To mention only the most obvious: the abbreviated freezes on the lake, where ice forms later than it once did and departs the lake sooner than it did in years past.
Historical ice-in/ice-out data, scientists say, is an undeniable sign of warming in the winter seasons
“We know that the number of winters that the lake is icing over is decreasing.
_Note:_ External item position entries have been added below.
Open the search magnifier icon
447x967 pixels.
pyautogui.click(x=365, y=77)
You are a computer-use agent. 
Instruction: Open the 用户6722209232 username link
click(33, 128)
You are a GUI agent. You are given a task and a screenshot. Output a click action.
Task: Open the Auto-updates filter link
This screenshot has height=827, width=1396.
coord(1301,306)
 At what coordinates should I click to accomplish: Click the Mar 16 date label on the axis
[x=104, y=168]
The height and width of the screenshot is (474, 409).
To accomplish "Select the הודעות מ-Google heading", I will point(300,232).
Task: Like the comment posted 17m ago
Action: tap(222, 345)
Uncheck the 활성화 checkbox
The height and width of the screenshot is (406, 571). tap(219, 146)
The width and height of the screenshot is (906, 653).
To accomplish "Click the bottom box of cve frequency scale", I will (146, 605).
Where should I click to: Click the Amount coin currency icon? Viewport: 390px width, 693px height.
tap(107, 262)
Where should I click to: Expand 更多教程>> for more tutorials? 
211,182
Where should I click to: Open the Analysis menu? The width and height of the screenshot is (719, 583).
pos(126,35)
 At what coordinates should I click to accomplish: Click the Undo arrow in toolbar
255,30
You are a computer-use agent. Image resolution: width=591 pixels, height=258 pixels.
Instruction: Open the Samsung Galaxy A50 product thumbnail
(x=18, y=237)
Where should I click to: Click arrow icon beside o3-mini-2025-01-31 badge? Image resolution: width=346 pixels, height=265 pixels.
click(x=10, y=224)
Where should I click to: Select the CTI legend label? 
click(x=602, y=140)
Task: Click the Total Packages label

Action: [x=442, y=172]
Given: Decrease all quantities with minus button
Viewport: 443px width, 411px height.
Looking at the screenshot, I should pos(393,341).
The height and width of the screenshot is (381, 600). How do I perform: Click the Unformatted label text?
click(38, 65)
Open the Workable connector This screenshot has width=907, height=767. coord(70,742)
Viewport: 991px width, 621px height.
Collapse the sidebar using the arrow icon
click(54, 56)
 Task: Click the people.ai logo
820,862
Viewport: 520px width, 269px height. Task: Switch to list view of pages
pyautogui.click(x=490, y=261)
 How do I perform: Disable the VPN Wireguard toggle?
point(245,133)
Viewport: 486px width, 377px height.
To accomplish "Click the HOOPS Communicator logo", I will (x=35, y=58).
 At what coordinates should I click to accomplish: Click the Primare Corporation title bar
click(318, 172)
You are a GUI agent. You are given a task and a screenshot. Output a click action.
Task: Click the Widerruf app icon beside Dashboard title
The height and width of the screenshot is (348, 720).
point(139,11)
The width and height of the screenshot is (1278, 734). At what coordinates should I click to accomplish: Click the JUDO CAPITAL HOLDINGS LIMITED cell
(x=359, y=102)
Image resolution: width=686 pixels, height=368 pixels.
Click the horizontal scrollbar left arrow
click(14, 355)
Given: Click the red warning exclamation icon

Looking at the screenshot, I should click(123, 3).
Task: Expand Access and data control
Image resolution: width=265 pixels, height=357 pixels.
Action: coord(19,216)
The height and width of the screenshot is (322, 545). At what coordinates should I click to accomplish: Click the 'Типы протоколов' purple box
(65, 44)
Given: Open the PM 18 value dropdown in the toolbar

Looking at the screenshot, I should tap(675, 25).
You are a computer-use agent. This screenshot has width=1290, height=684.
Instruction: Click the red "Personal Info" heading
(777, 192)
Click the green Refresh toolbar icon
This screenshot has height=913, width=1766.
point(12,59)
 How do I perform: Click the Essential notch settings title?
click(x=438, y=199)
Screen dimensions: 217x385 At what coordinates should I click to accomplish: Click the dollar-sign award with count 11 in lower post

And that’s happening the world over,” said Kelly. “I was at Lake Zurich recently and a driver told me, ‘I’ve lived here all my life and the lake is not icing over the way it used to.’”
According to Kelly, that conversation led him to wonder whether research in Lake George and in lakes all over the world can be incorporated into one global study of climate change and its effects on fresh water ecosystems.
Those reflections lay behind Kelly’s remarks at The Fund’s annual meeting, when he said, “We’re thinking about how can we use Lake George as one of the largest detectors of climate change in the world,” in addition to “monitoring the long-term effects of climate change on Lake George,”
using the same sensors monitoring stressors from local sources to detect changes in biology, temperature and other indicators of climate change.
Any trends in urban runoff, waste water pollution or invasive species will be exacerbated by climate change, and according to Eric Siy, IBM’s scenario engine will enable policy makers on Lake George to better adapt to more intense storms, abbreviated winters and other consequences of climate change.
But Lake George’s most important role in combatting climate change will lie in persuading national and international leaders that forceful action must be taken if the worlds’s fresh water sources are not to be compromised further, said Kelly.
“We can begin informing the activities of global institutions seeking solutions to climate change. This is an ambitious goal for Lake George,” said Kelly.